OAS CAHPS is imminent. To capture these upsides, hospitals will need to excel at delivering an excellent patient experience. In fact, public reporting on the OAS CAHPS (Outpatient Ambulatory Surgery Consumer Assessment of Healthcare Providers and Systems) survey is slated to begin in 2018 (mandatory in 2019) and impacts both freestanding and hospital-based ASCs. The survey includes 37 questions broken into five domains: (1) before your procedure, (2)the facility and staff, (3) communication about your procedure, (4) your recovery, and (5) your overall experience.
In an ASC, patients are expecting an experience that's more than just an episodic event.

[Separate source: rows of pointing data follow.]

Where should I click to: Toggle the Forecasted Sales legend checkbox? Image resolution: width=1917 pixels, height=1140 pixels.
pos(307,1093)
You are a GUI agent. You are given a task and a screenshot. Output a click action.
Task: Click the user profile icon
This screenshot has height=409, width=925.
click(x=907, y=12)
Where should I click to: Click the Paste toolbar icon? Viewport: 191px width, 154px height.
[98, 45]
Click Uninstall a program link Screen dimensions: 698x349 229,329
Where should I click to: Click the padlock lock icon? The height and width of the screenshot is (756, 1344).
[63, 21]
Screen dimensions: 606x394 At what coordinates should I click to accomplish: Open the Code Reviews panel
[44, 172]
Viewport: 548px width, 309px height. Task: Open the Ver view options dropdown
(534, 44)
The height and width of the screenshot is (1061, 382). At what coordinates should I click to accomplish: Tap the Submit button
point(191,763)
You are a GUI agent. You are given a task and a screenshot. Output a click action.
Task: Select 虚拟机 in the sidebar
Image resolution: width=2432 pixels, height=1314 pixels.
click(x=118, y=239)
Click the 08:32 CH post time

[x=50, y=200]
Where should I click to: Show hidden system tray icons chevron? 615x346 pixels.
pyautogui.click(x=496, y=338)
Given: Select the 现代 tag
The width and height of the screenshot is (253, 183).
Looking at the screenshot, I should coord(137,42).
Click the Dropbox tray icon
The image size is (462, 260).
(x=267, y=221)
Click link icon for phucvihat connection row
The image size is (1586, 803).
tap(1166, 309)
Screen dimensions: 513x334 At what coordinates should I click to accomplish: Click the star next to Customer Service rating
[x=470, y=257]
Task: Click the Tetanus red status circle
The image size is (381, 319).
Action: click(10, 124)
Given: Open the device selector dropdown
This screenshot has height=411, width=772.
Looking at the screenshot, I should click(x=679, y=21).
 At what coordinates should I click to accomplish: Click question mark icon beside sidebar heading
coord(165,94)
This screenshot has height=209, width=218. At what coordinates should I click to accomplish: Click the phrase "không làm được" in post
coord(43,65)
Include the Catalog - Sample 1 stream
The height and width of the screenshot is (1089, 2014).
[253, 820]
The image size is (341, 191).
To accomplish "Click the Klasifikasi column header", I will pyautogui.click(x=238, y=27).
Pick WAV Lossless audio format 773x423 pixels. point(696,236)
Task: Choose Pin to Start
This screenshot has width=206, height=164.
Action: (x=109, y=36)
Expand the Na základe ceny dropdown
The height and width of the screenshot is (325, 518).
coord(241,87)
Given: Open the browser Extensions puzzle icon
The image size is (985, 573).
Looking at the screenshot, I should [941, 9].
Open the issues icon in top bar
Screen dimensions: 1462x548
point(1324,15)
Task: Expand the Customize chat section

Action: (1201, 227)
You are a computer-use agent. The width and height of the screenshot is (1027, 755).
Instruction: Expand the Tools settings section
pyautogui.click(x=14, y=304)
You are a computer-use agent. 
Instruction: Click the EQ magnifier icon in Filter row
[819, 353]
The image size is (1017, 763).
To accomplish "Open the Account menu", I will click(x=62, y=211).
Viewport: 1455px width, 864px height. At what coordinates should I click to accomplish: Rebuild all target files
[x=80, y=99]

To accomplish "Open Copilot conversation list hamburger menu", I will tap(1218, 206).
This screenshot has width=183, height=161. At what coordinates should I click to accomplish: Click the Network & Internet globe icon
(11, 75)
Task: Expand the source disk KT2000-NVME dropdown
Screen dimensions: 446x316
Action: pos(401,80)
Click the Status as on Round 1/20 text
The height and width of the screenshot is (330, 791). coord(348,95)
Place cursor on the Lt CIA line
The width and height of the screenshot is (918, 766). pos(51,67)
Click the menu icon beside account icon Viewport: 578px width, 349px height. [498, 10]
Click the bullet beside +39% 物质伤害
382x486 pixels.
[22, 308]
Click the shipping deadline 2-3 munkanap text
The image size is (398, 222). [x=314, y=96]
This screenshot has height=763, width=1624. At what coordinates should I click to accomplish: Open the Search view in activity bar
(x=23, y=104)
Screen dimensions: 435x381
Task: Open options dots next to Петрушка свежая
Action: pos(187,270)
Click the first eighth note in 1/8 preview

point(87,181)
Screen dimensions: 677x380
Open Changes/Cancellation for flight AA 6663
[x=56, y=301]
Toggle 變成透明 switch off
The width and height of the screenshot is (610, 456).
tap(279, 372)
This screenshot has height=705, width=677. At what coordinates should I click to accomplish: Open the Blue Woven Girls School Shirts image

And because ASCs that don't hit certain thresholds face VBP penalties, now is the time to put tools and tactics in place to ensure your ASCs deliver.
What to Fix. "Begin by looking at both the front and back end of the patient experience," explains Davy Crockett, Studer Group senior leader. "Is scheduling easy? Do cases start on time? Do patients understand discharge instructions? Long-time Studer Group partners will find that the tools they're already using are critical in an ASC environment. Tactics like AIDET® and Key Words at Key Times correlate directly to survey questions around items like 'Did the doctors and nurses treat you with courtesy and respect?' and 'Did they explain your procedure in a way that was easy to understand?'"
Because the OAS CAHPS survey also emphasizes relationships, communication gaps will become quickly apparent and easily differentiate top performing ASCs from low performers. For example, there are multiple questions on how patients felt they were treated by the anesthesiologist and questions on how handovers occur during different phases of surgery. Also, the surveys can be completed by family members so it's more important than ever to build trust and collaboration between the patient, his/her family, and the provider. Questions on managing complications dictate a fresh focus on ensuring quality post-visit calls are occurring consistently and providers are using the teach back method to ensure every patient is prepared.
While it's not likely that the pace of change in healthcare will slow down any time soon, reducing preventable readmissions, refocusing compensation for employed physicians, and streamlining the patient experience in ASCs can make a critical difference to your organization's financial future.